Cuando eso no ocurre, la oportunidad se evapora. Y con ella, algo más valioso: la credibilidad del anfitrión. Porque si ya era difícil convencer al inversor de que pusiera un pie, la próxima vez habrá que convencerle de que no salga corriendo.
La desconfianza funciona con intereses compuestos: cuanto más se acumula, más cuesta revertirla
La desconfianza funciona con intereses compuestos: cuanto más se acumula, más cuesta revertirla. Y si la primera vez te creyeron por entusiasmo, la segunda solo lo harán por pruebas. Bienvenidos al mundo real.
Por eso, la inversión basada en incentivos coyunturales no es inversión estable, y mucho menos estructural. Y hoy el problema de fondo sigue ahí: no vienen nuevos inversores, y los que ya están empiezan a mirar con cautela.
El segundo semestre de este año no parece que vaya a repetir el “rebote” de 2024. ¿Por qué?
Primero, porque ya no está el efecto tractor de los fondos europeos. La ejecución está muy avanzada, las oportunidades se han reducido, y la sombra de la malversación, con investigaciones abiertas en Bruselas, ha contaminado incluso lo que funcionaba bien.
Segundo, porque los factores globales no ayudan: la inflación europea se resiste a ceder, los tipos de interés siguen altos, y las tensiones geopolíticas (desde Ucrania hasta el estrecho de Ormuz, pasando por las amenazas arancelarias de Trump) generan un clima de incertidumbre que encarece y frena las decisiones de inversión.
España ha crecido cuando ha sabido atraer capital exterior
Y tercero, y aquí viene lo más preocupante, porque España está perdiendo atractivo propio. La presión fiscal sobre empresas y autónomos, los bandazos regulatorios, la imagen de inestabilidad política y la sucesión de escándalos institucionales no invitan a apostar a largo plazo. No es que el capital sea cobarde. Es que es racional.
Como señalan los últimos datos de la Competitividad fiscal empresarial 2025 del IEE, España no está precisamente ofreciendo el mejor escaparate: las empresas destinan un 41,6 % de su Excedente Bruto de Explotación en impuestos, frente al 31 % en la OCDE; soportan una presión fiscal, incluidos impuestos, cotizaciones y tasas, que es un 24 % superior a la media; y sufren una complejidad normativa un 16,5 % mayor que la del entorno.
Cuando un país combina una carga fiscal explosiva con burocracia difícil de digerir, deja de ser una “oportunidad” para convertirse en una trampa. Y esa trampa no detiene inversores: los repele.
Por si la corrupción era poco, la gestión fiscal del Gobierno está logrando que se erosione más y más la reputación fiscal de España.

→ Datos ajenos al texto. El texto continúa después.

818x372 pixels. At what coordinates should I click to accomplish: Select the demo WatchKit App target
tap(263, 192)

Algunos repiten el mantra de que la inversión extranjera es una forma de “invasión económica”. Es una lectura infantil y profundamente equivocada. La historia económica nos enseña lo contrario: España ha crecido cuando ha sabido atraer capital exterior.
El capital llama al capital, y no por elitismo, sino porque así funciona la cadena de incentivos
Desde el ferrocarril financiado por franceses y británicos en el siglo XIX, hasta la industria del automóvil impulsada por multinacionales en los años 60 y 90. La inversión extranjera ha sido motor más que amenaza.

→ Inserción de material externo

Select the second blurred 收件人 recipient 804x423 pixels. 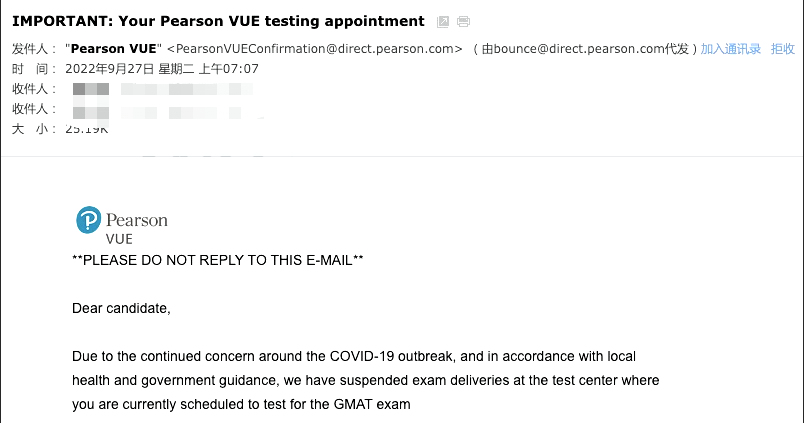(160, 110)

Además, la inversión extranjera suele generar también inversión nacional: cuando llega dinero de fuera, aumenta la demanda de empleo cualificado, se activan proveedores locales, se transfiere tecnología y se elevan los estándares de gestión.

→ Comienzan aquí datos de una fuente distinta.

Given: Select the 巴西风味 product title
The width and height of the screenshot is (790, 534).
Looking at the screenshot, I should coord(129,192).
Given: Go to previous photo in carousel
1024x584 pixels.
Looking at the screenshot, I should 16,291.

El capital llama al capital, y no por elitismo, sino porque así funciona la cadena de incentivos. ¿Quién gana con eso? Pues todo el mundo. Pero, sobre todo, los de abajo.
Como ocurrió en las grandes oleadas de industrialización, son precisamente los menos favorecidos quienes más tienen que ganar cuando se crea una clase media con expectativas de futuro. Expectativas de trabajo, de seguridad, de ascenso vital.
Cualquiera que de verdad quiera combatir la pobreza lo sabe: es más eficaz abrir una fábrica que cerrar una cuenta ajena a martillazos con la excusa de una pretendida justicia social que encubre envidia. Aunque lo segundo dé más votos.
Que la IED caiga no es solo un dato. Es un síntoma de desconfianza. Cuando un país deja de atraer inversión, lo que está perdiendo no es solo dinero: es reputación. Es futuro.
Y lo más grave no es que esté pasando. Es que, entre el ruido de las cloacas, nadie parezca darse cuenta.